Appearing in the Commons on Monday, Mr Johnson guaranteed “without a shred of doubt” the restrictions would expire on December 2, amid concerns from some Tories that England’s lockdown could be extended beyond that date.
He insisted technological advances will “defeat this virus by the spring” as he tried to ward off a rebellion over the stay-at-home order, which has seen the PM also come under pressure from business chiefs about the “truly devastating” measure.
He promised MPs a fresh vote on the next stage of measures to combat coronavirus, saying the intention is to return to a regional tiered system after this lockdown, and announced greater support for the self-employed after extending the furlough scheme for employees as pubs, restaurants and non-essential shops are ordered to close.
Meanwhile the Guardian reported the self-isolation period for people who test positive and their contacts could this week be cut to seven days.
Under current Government rules people who test positive for the virus must isolate for 10 days while their contacts must isolate for 14 days.
Speaking in the Commons, Mr Johnson said there would be a “big, big push” on the need for contacts to self-isolate, telling MPs “the proportion of people who are self-isolating in response to the urgings of NHS test, trace and isolate is not yet high enough”.
The PM, who will meet with his Cabinet on Tuesday morning, warned that “without action” there could be twice as many deaths over the winter as in the first wave, meaning there is “no alternative” but another national lockdown.
Kier Starmer (PA Graphics)
In a sobering message, he said Covid-19 presents an “existential threat” to the NHS, with doctors being forced to choose which patients to treat and “who would live and who would die”.
Some experts have criticised scenarios, presented when the Government announced the new English lockdown, which estimate 4,000 deaths a day from coronavirus, saying that is based on out-of-date modelling, and suggesting numbers could actually be lower.
But Professor James Naismith, director of the Rosalind Franklin Institute, said even the most optimistic models show around 500 daily deaths within two to three weeks as being a “best case” scenario, and warned that if further action was not taken this could rise above 1,000 daily deaths before Christmas.

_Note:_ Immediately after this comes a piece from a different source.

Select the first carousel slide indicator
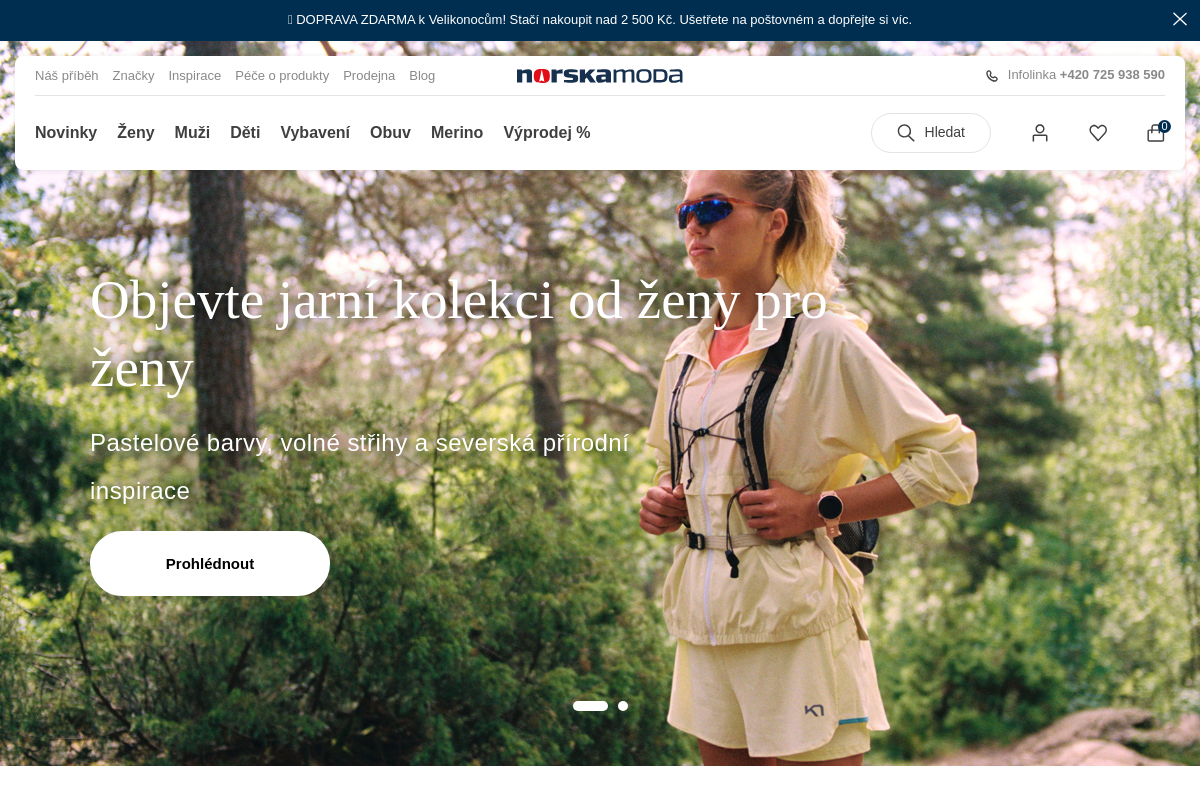This screenshot has width=1200, height=800. (590, 706)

Chief scientific adviser Sir Patrick Vallance and chief medical officer for England Professor Chris Whitty are due to face questions from MPs on Tuesday afternoon when they appear before the Science and Technology Committee.
Sir Keir Starmer blamed the Chancellor for blocking earlier calls for a shorter circuit-breaker (PA)
Labour leader Sir Keir Starmer has accused the Prime Minister of a “catastrophic failure of leadership” for rejecting a recommendation from scientists to impose a shorter “circuit-breaker” lockdown in September.
In other developments:
– Mr Johnson said the Government had hit its target of increasing Covid-19 testing capacity to 500,000 per day.
– The Government said a further 136 people had died within 28 days of testing positive for Covid-19 as of Monday and there were 18,950 more lab-confirmed cases in the UK.
– Officials from the UK Government and devolved administrations have promised to work on a joint approach to coronavirus restrictions over the Christmas period.
– Health minister Nadine Dorries said a “major” campaign will be launched by the NHS to encourage people struggling with their mental health to come forward for help.